[Records excerpted from a collection]
*** Block opens ***

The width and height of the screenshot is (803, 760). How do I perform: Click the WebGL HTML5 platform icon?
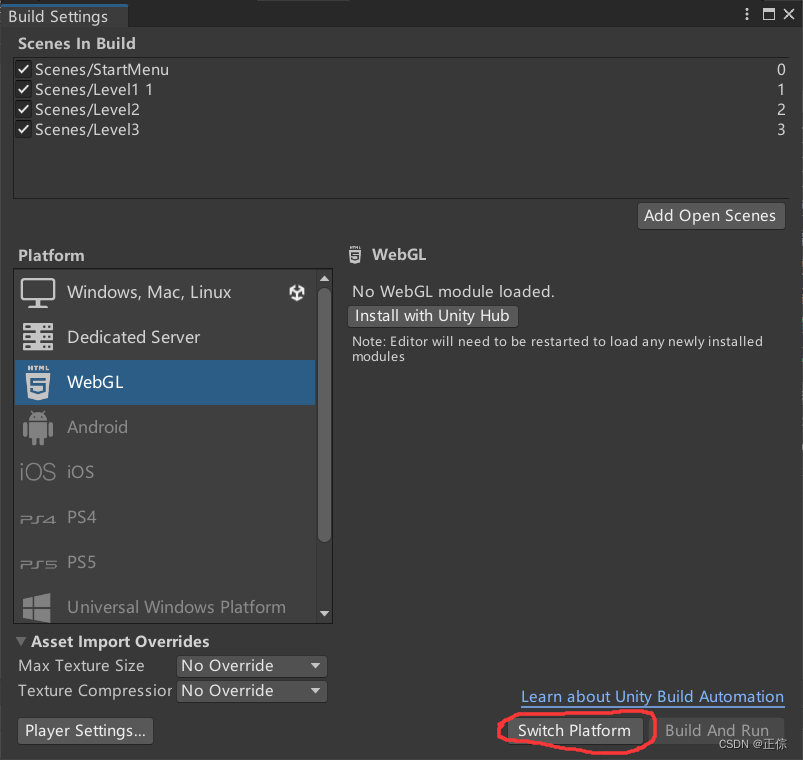38,382
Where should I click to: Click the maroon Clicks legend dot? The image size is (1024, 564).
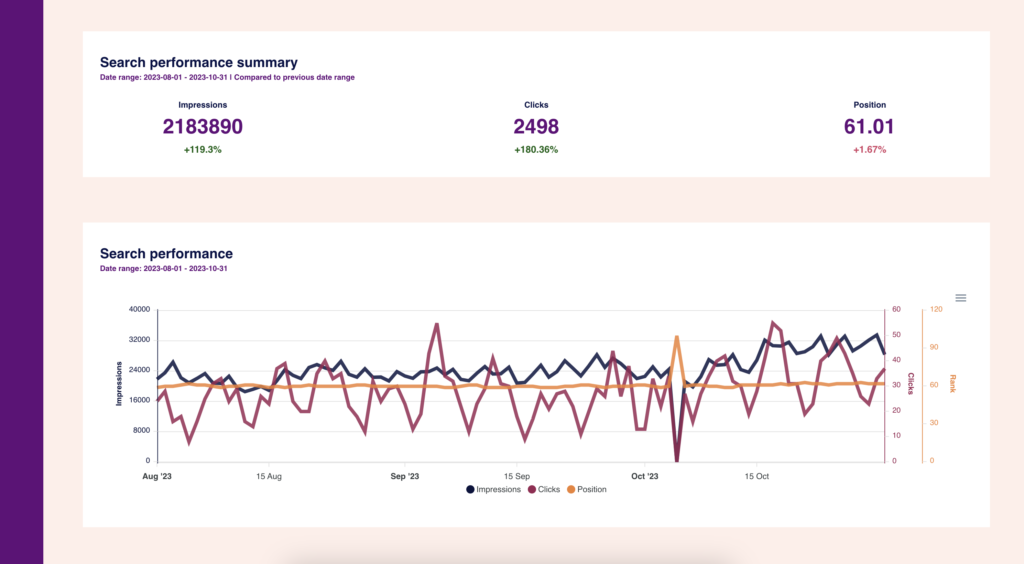tap(531, 490)
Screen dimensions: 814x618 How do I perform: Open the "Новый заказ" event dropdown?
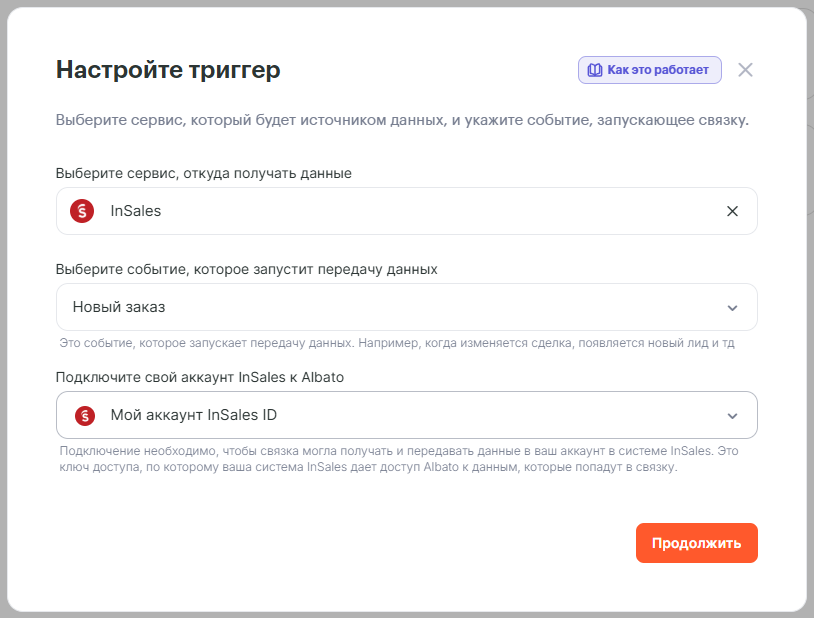tap(400, 307)
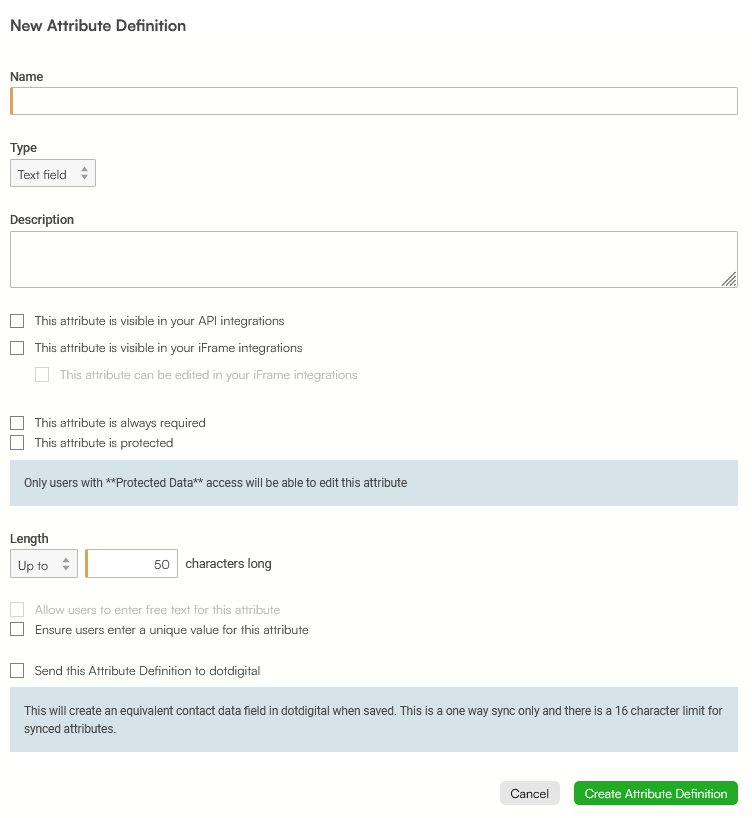Click Create Attribute Definition button

[x=656, y=793]
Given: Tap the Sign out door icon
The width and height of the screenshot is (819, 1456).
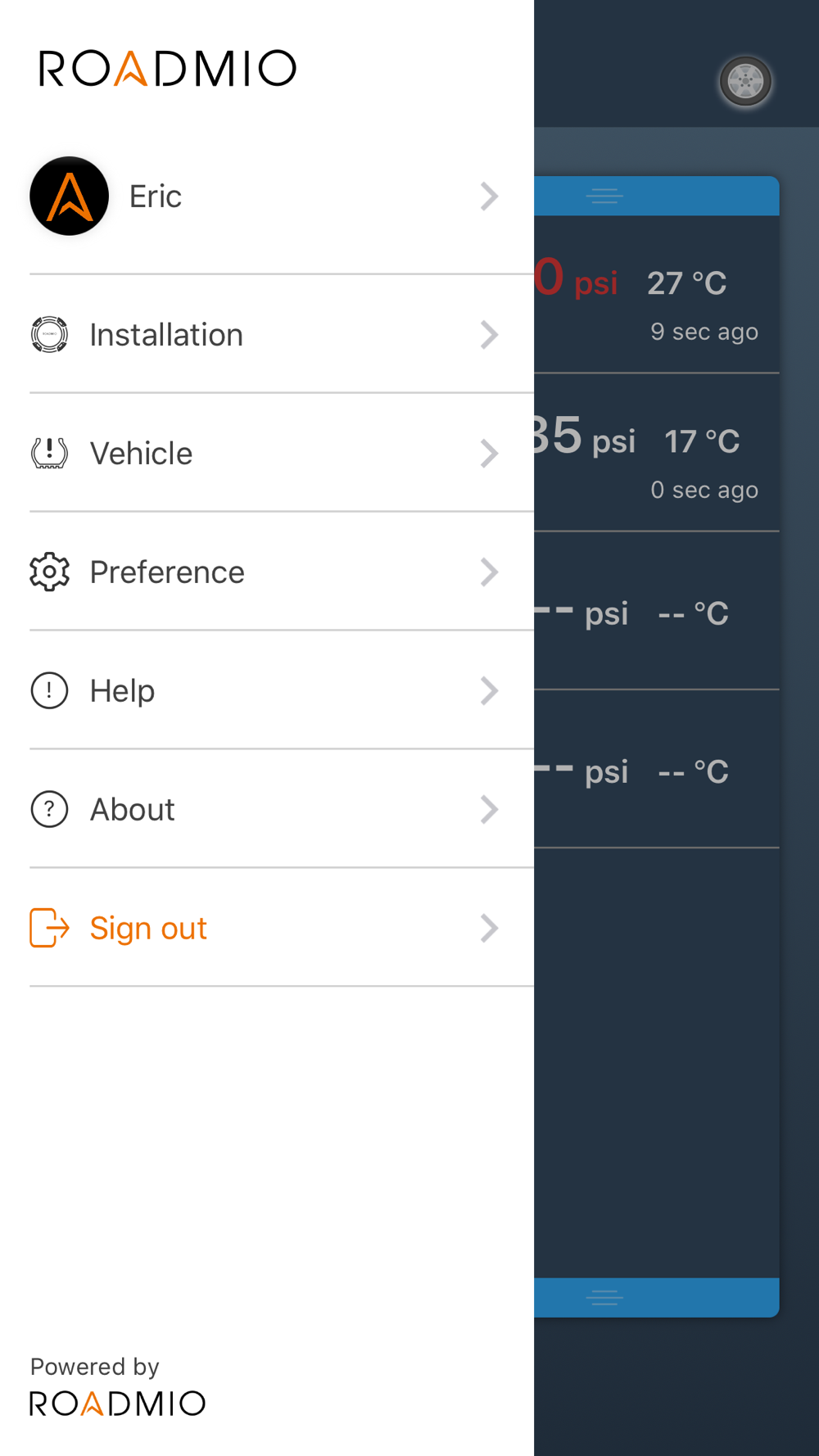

*** Block closes ***

Task statement
Return the lines exactly, from the one containing "Given: Tap the Sign out door icon" through the last line above, including both ends and excluding every picture.

Exercise response
Given: Tap the Sign out door icon
The width and height of the screenshot is (819, 1456).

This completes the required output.